The expected output is each line from the one containing "At what coordinates should I click to accomplish: Tap" to the last line of the data below, set down exactly, minus the pictures.

Excerpts from a dataset
☆ ☆ ☆ ☆ ☆
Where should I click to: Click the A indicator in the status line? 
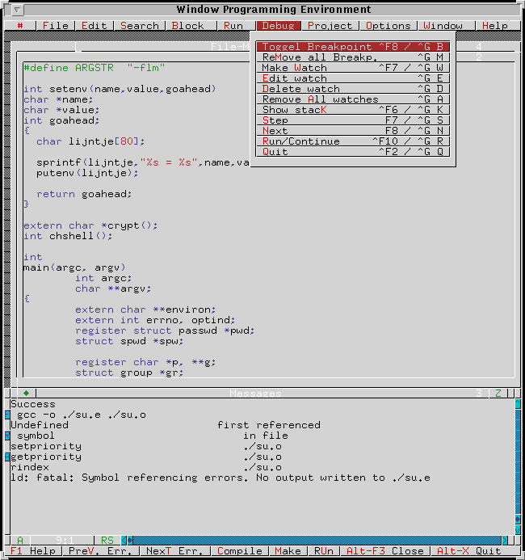click(x=19, y=540)
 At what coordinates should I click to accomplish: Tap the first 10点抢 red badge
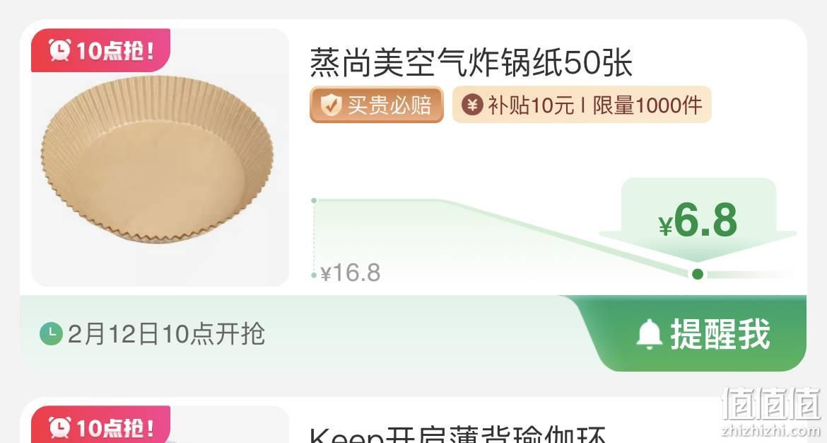(101, 50)
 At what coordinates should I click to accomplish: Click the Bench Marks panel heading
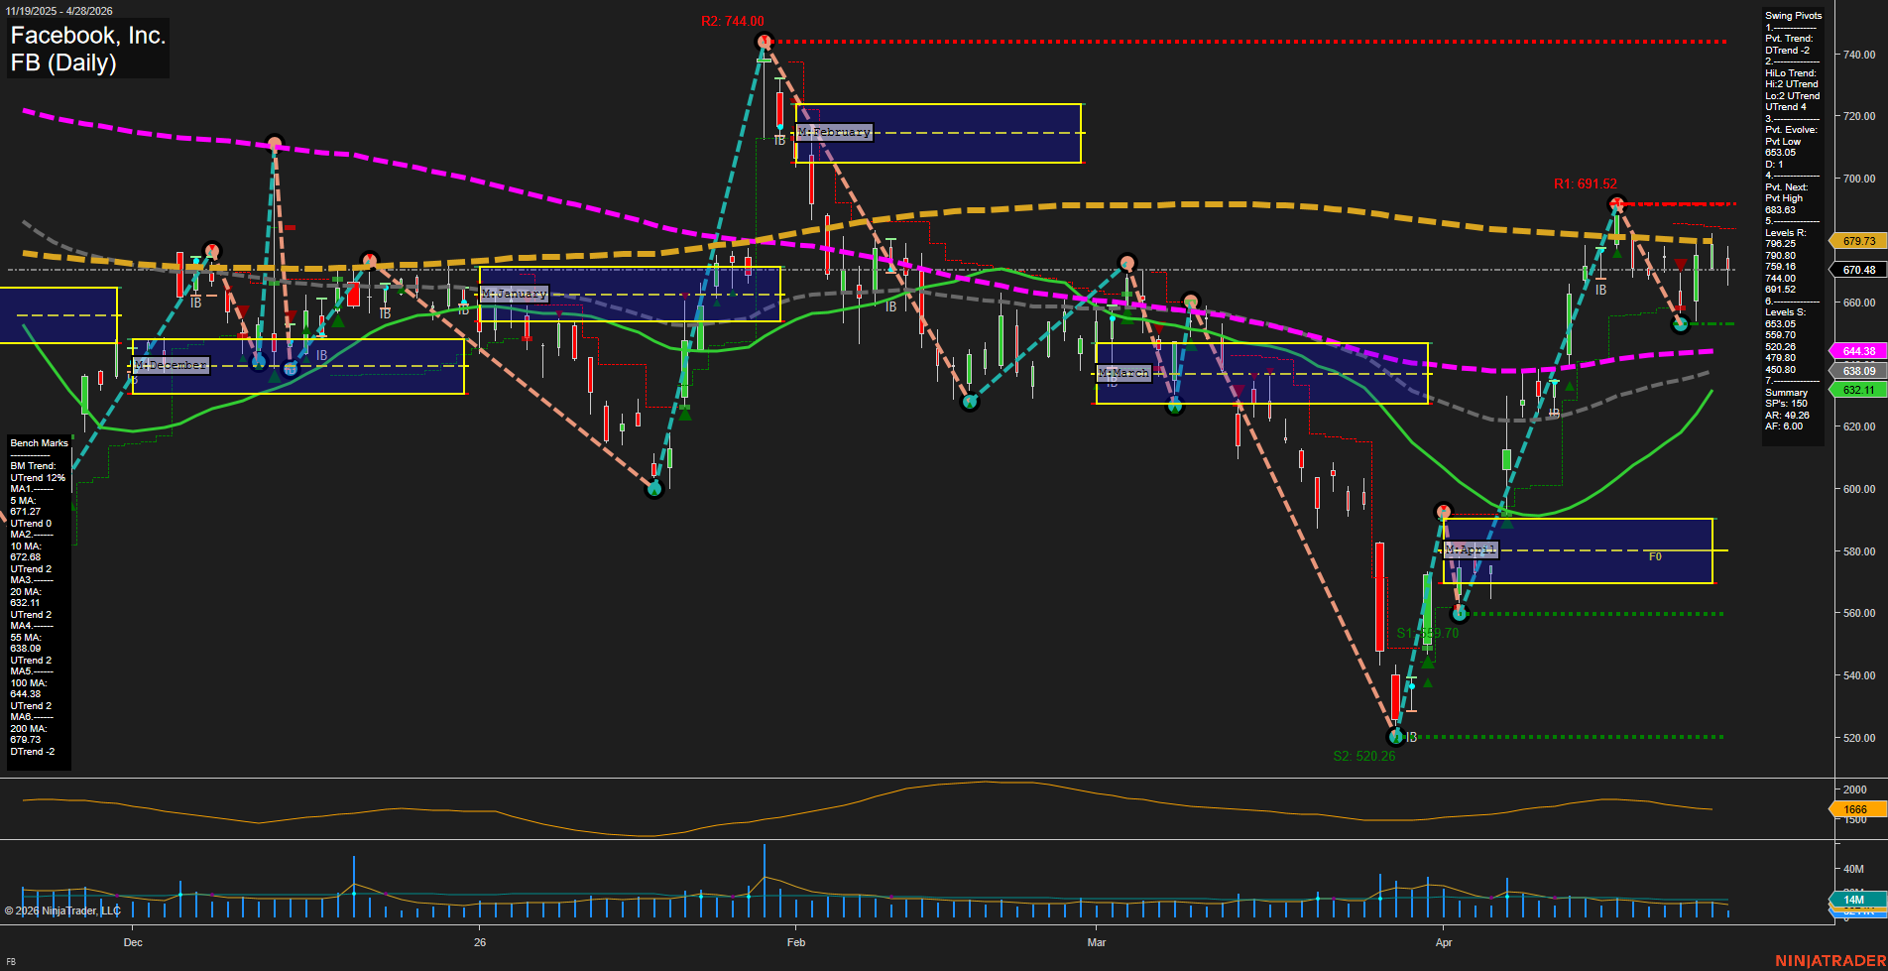pos(40,443)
☆ ☆ ☆ ☆ ☆
■ **RESPONSE FOR THIS EXERCISE**:
 At what coordinates should I click to accomplish: Tap the first 10点抢 red badge
(101, 50)
 At what coordinates should I click to accomplish: Click the Bench Marks panel heading
pos(40,443)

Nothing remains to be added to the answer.